The trading population in these early years was indeed a strange one. Officers both civil and military were concerned in every kind of enterprise.[3] Division of employment was almost unknown. A man might be captain or commissariat officer in the army as well as sheep-breeder, farmer, butcher, merchant and ship-builder; and with scarcely one exception he was a rum-dealer as well. The subject of spirituous liquors, their importation, distillation, distribution and consumption, fills many pages of the history of New South Wales.
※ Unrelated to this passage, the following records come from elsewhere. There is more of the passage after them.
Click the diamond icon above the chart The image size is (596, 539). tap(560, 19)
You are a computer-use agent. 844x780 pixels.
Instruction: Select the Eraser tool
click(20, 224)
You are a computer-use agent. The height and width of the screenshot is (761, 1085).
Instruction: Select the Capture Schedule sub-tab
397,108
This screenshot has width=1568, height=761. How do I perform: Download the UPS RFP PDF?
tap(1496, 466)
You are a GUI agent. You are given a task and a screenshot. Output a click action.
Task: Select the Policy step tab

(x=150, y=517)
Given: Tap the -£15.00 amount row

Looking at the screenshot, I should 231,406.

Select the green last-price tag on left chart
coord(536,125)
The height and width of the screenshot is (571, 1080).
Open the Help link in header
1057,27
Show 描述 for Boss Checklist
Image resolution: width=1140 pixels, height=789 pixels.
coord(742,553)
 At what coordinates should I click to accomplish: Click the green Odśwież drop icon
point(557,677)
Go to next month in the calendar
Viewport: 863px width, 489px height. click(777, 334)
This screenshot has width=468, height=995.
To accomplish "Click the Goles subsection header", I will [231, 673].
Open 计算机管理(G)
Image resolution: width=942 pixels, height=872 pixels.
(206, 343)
It must be remembered that it was in England also an age of intemperance, and that the population of the settlement was recruited from the two classes most prone to drinking, the soldiery and the criminals. Amongst the rank and file as in the mess-room, a soldier was not long in learning to drink—just as a man who was a criminal, so to say, by accident, had little hope of escaping the vice in the prisons of England. The rest of the population, unprovided younger sons, failures and adventurers, were not men who would turn with horror from the excesses and immorality induced by reckless drinking. It is true that there were honourable exceptions, poor and rich,

  1. See Letter of Instructions to Macquarie, 14th May, 1809. H.R., VII., p. 143.
  2. There are no complaints to be discovered of the merchants against the fixing of the maximum price. This certainly suggests that the regulation was not strictly enforced.
  3. Marsden (Rev. S.) in An Answer to Certain Calumnies in the Late Governor Macquarie's Pamphlet, etc., published in 1826, pp. 8-10, explains that it was necessary in early times to give grants of land to officers of the Government in order to ensure enough corn being grown in the settlement to feed the people. This was undoubtedly the case before 1800.